Sam Hunt singles chronology
| "Break Up in a Small Town" (2015) | "Make You Miss Me" (2016) | "Body Like a Back Road" (2017) |

Audio video
- "Make You Miss Me" on YouTube

= Make You Miss Me =

"Make You Miss Me" is a song co-written and recorded by American country music singer Sam Hunt. It was released to country radio, by MCA Nashville on March 7, 2016 as the fifth single from his debut studio album Montevallo (2014). The song is written by Hunt, Matthew Ramsey and Josh Osborne.

"Make You Miss Me" reached number one on the Billboard Country Airplay chart, becoming Hunt's fourth number one and making him the first male solo artist to land four number ones on that chart from a debut studio album. It also peaked at number two on the Hot Country Songs chart and number 45 on the US Billboard Hot 100. It has sold 659,000 units in the US as of October 2016. The song achieved similar chart success in Canada, peaking at number two on the Canada Country chart and number 67 on the Canadian Hot 100.

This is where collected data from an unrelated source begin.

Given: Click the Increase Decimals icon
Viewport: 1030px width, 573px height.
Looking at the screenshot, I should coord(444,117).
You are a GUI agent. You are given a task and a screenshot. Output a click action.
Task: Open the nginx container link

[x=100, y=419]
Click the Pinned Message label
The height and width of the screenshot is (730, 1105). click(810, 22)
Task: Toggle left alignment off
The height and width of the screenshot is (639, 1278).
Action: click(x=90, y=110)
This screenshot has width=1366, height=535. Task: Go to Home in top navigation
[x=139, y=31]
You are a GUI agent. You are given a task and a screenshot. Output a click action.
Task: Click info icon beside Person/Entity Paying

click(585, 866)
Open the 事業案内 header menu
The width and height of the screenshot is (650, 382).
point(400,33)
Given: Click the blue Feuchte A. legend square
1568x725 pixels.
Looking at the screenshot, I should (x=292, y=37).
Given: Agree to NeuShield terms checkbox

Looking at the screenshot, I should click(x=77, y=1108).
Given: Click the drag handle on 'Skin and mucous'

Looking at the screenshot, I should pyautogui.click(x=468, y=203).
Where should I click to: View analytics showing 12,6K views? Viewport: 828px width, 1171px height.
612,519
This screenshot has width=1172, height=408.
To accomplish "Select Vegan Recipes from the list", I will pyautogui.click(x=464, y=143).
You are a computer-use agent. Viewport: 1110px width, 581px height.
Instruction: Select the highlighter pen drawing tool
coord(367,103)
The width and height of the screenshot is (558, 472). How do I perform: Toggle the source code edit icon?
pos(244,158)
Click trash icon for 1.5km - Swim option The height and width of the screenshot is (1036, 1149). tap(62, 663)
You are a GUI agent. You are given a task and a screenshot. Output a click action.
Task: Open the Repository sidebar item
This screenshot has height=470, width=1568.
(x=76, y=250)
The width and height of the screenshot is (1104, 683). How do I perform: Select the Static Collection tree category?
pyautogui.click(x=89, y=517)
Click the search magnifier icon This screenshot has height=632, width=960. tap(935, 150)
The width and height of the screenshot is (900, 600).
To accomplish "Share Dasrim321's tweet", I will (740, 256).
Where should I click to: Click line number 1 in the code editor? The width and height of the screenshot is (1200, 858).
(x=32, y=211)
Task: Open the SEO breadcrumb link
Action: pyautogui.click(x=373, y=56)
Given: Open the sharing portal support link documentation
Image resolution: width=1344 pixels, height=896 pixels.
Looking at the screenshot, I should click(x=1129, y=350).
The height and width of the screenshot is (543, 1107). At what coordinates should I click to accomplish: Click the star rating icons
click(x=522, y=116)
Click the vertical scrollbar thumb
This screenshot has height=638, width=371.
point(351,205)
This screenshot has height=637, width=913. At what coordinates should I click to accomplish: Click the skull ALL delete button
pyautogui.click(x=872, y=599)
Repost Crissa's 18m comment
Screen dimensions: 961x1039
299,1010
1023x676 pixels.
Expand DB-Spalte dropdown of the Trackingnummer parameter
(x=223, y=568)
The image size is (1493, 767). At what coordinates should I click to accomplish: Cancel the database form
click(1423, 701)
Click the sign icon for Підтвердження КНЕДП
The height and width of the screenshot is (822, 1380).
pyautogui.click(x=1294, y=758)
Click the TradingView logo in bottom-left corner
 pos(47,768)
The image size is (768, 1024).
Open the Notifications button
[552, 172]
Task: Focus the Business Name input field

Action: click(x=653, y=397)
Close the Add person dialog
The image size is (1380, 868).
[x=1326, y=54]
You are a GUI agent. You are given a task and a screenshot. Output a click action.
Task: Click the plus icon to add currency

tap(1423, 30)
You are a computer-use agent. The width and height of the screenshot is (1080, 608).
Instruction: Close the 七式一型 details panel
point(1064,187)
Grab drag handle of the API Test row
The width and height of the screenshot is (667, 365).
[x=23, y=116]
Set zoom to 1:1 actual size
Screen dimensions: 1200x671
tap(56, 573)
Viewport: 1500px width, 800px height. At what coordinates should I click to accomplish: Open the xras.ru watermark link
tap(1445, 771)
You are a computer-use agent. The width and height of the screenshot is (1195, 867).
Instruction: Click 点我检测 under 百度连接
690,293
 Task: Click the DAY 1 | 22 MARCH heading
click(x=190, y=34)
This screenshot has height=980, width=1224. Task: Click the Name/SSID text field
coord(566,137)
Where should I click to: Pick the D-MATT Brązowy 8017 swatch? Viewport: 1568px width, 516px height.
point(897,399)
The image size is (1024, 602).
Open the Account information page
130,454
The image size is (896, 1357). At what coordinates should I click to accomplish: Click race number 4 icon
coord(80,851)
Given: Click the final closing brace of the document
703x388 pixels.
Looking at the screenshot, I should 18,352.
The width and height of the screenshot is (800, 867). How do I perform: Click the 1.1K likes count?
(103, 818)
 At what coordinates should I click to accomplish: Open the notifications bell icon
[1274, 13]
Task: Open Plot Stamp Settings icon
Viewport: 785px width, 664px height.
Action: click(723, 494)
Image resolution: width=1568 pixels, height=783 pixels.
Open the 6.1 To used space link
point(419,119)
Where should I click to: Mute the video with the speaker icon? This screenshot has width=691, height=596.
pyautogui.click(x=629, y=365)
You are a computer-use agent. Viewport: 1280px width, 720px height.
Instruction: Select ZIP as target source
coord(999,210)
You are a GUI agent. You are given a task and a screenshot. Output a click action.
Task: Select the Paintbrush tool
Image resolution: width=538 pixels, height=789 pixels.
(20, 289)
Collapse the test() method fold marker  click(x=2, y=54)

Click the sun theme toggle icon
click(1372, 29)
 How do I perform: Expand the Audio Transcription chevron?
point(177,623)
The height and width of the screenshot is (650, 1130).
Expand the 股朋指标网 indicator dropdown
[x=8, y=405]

== Commercial performance ==
The song first entered the Billboard Hot Country Songs chart at number 32 when it became available for download on the release of his debut studio album Montevallo in October 2014. It also debuted the same week at number seven on the Country Digital Songs chart, selling 21,000 copies. It entered the Country Airplay chart at number 58 for the week of March 12, 2016 on its release as a single. The song has since reached number two on the Hot Country Songs chart and number one on the Country Airplay chart, making Hunt the first solo male artist to pull four Country Airplay number one hits from a debut studio album.

As of April 2017, the song has sold 708,000 copies in the US.

== Charts ==

=== Weekly charts ===

| Chart (2016) | Peak position |
|---|---|
| Canada Hot 100 (Billboard) | 67 |
| Canada Country (Billboard) | 2 |
| US Billboard Hot 100 | 45 |
| US Country Airplay (Billboard) | 1 |
| US Hot Country Songs (Billboard) | 2 |

===Year-end charts===

| Chart (2016) | Position |
|---|---|
| US Country Airplay (Billboard) | 15 |
| US Hot Country Songs (Billboard) | 26 |

==Certifications==

| Region | Certification | Certified units/sales |
| Canada (Music Canada) | 3× Platinum | 240,000^{‡} |
| United States (RIAA) | 3× Platinum | 3,000,000^{‡} |
^{‡} Sales+streaming figures based on certification alone.